(DATA RECORDS)
=== Section Start ===
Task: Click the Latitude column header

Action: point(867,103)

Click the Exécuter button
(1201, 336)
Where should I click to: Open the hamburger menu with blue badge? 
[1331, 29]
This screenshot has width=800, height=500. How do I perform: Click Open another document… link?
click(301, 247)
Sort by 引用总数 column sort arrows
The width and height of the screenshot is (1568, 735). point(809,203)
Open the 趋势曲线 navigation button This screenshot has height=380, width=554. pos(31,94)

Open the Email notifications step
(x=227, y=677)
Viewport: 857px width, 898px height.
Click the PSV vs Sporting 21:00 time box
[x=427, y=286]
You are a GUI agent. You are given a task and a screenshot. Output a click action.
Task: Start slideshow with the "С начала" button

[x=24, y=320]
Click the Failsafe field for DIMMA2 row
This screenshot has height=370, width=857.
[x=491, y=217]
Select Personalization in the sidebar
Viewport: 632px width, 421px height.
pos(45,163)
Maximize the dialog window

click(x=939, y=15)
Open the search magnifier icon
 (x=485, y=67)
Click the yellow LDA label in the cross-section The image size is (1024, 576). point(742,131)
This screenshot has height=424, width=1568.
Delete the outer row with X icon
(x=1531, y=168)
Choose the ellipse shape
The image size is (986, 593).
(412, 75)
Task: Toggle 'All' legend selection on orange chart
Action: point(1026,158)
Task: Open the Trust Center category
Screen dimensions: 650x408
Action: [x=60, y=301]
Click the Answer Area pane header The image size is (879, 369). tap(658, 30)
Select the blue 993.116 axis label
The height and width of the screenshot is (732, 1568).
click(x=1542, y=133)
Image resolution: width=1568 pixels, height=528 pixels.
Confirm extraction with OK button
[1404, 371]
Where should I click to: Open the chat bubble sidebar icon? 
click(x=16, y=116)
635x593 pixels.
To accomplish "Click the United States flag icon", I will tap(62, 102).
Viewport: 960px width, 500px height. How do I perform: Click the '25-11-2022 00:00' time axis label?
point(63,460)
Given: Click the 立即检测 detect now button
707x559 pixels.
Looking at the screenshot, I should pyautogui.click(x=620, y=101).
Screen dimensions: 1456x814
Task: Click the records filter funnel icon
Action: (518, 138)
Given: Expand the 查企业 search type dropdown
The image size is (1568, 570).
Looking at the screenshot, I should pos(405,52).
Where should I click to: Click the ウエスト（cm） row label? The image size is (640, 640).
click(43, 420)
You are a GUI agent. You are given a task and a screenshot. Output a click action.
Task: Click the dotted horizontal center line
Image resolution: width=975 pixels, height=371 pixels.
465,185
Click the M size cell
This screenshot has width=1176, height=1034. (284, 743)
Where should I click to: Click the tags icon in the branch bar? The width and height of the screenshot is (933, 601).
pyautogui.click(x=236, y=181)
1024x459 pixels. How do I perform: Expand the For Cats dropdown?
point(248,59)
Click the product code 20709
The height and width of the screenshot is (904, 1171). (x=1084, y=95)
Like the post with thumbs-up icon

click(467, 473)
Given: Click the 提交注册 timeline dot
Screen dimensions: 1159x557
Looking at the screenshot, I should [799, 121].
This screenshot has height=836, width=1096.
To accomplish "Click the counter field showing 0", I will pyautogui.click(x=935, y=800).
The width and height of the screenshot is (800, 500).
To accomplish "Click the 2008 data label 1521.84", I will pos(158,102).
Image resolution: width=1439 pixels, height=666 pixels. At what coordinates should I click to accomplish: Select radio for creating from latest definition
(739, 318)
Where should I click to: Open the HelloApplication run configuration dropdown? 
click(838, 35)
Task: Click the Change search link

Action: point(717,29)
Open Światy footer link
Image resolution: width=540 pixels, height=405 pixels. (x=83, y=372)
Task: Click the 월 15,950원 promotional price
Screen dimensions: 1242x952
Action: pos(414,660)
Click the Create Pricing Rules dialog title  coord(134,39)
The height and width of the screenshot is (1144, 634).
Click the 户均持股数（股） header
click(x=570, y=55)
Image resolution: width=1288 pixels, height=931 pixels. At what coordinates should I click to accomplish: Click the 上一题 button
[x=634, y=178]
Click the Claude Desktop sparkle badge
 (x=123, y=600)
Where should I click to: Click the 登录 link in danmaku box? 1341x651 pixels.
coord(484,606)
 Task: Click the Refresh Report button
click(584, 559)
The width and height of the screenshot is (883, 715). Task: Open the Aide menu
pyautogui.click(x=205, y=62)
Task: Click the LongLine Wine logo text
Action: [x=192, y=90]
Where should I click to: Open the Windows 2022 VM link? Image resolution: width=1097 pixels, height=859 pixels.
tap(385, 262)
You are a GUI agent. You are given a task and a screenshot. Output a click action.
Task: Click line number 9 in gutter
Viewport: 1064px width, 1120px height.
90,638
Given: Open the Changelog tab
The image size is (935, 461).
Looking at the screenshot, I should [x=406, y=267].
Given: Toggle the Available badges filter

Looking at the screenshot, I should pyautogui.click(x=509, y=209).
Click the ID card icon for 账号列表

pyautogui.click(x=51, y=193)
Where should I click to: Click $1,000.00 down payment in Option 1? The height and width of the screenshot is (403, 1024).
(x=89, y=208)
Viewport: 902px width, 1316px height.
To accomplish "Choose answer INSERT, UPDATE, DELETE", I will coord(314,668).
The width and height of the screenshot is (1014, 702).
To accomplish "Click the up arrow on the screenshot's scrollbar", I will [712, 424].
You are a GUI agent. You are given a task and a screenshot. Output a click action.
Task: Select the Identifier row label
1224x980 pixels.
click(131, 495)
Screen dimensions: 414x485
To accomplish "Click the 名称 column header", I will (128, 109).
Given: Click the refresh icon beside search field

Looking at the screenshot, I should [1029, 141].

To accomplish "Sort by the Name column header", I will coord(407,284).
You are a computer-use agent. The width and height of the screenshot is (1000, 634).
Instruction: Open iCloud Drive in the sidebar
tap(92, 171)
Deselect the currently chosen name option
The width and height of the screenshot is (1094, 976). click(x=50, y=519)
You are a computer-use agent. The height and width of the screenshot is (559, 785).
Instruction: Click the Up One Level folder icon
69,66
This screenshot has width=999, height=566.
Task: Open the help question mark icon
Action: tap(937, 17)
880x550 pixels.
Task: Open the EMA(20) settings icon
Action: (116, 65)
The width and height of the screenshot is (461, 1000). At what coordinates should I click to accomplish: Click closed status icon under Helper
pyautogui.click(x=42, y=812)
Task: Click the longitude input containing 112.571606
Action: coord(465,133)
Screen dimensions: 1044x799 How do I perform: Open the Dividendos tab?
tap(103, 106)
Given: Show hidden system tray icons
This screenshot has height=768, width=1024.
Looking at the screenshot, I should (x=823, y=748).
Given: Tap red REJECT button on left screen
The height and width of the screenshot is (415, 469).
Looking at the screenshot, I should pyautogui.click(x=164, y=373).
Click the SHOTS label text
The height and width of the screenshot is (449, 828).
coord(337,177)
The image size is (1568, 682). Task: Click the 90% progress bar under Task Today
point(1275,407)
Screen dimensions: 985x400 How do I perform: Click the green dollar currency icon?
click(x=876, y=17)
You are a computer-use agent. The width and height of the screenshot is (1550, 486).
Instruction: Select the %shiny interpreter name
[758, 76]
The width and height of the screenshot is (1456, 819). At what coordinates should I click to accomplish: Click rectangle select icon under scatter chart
=== Section End ===
(TASK DESCRIPTION)
Write down only the number of lines that contain the string "Choose" in the listing.

(EXPECTED ANSWER)
2